Ca devient lassant cette comparaison nombre de morts liés au séisme versus liés à la centrale nucléaire. Encore une fois, comment peut-on comparer puisque les morts liés à la catastrophe naturelle sont directs et immédiats alors que dans le cas de la radioactivité, cela est indirect (voire improuvable parfois !) et espacé dans le temps.
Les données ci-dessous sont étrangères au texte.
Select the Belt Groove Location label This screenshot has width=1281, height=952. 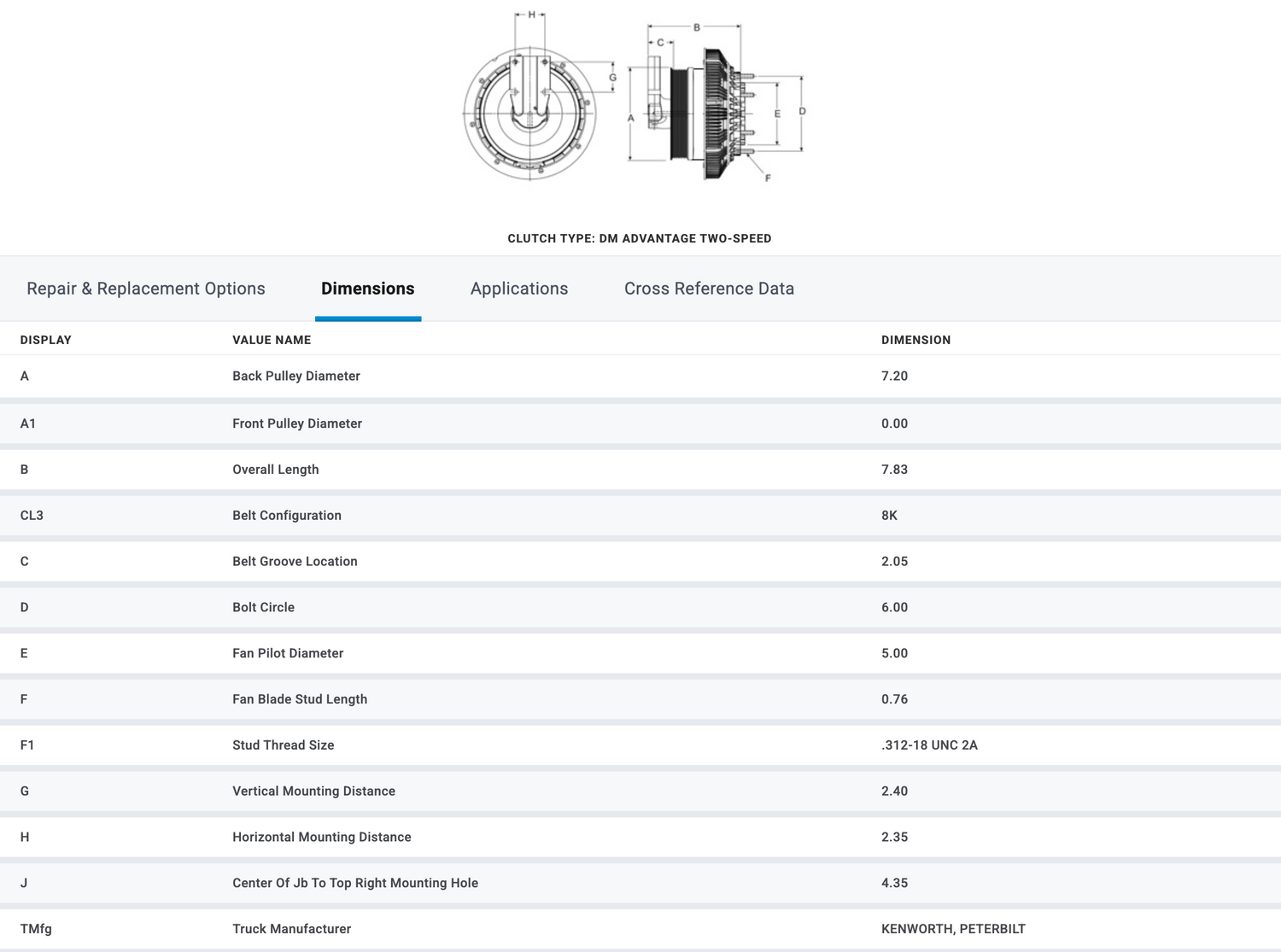(295, 562)
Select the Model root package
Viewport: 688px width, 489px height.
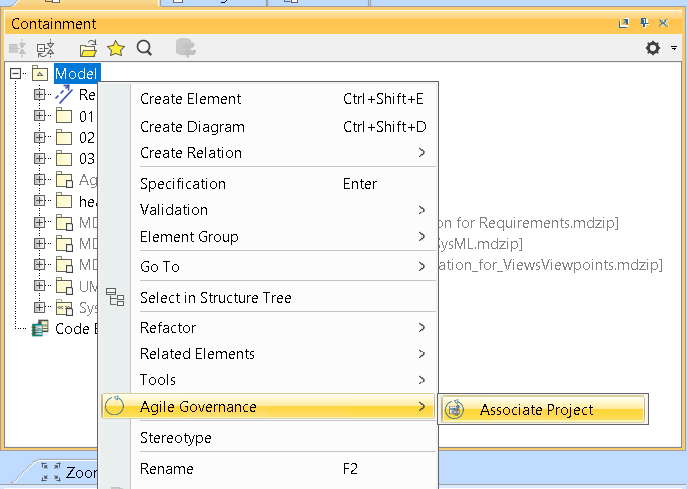(x=76, y=73)
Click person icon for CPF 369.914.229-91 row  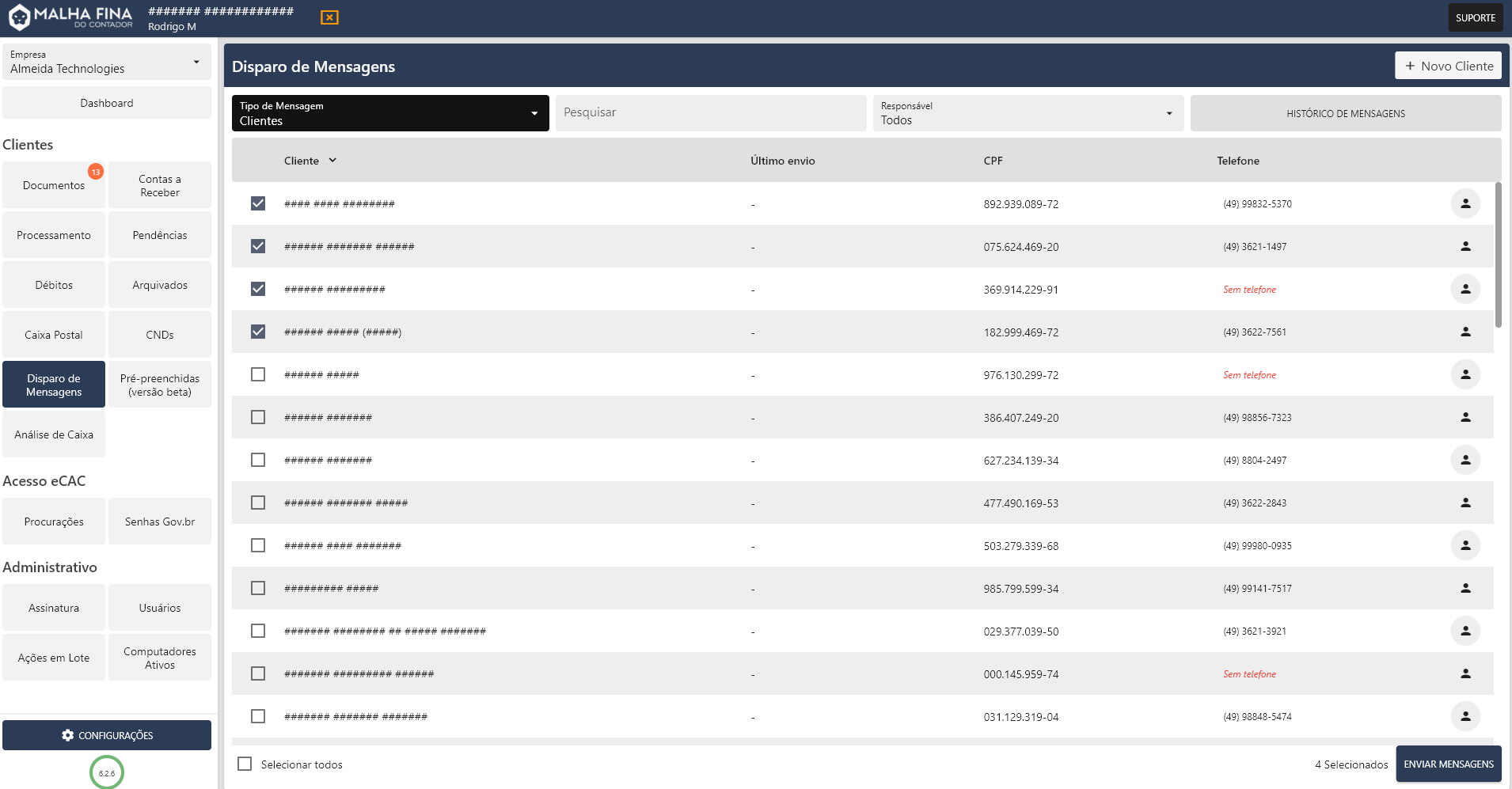(x=1465, y=289)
- le séisme a aussi détruit des centrales à charbon et au moins un barrage, donc la question est de savoir si on peut prévenir les dommages aux populations en cas d’accident industriel, pas de savoir si l’outil industriel doit pouvoir résister à tout, puisque cette suggestion ne semble venir à l’esprit de personne en ce qui concerne les raffineries, les routes, les aéroports et les barrages !
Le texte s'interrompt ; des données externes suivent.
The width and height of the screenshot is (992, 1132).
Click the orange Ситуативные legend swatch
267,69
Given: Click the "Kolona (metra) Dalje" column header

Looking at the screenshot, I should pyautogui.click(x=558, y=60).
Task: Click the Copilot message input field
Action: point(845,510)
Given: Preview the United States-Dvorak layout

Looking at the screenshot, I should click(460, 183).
Mais pourquoi à la fin veut-on des centrales nucléaires plus sûres que des aéroports ?
- au risque d’en choquer certains, je ne vois pas en quoi il serait plus abominable de mourir irradié que noyé si un tsunami jette à bas logements et infrastructures, et endommage des centrales nucléaires.
Imparable !
Mourir dans une éruption volcanique n’est pas pire que mourir sur un bûcher préparé par les autorités compétentes.
Très accessoirement nous sommes à un stade de notre histoire sur les combustibles fossiles où les japonais (sic) auront le choix entre reconstruire du nucléaire et construire du gaz ou du charbon (oubliez les éoliennes pour tout remplacer, ca ne tient pas une seconde). Que doivent-ils choisir ?
Mon petit doigt me dit que pour Jancovici la réponse est toute trouvée !
Le lien de cette tribune accordée sur Good Planet dont le fondateur Yann Arthus-Bertrand assume tout à fait la sortie du pétrole, en témoigne son soutien au Qatar.
Et avec un logo BNP Paribas, banque la plus radio-active, en bonus.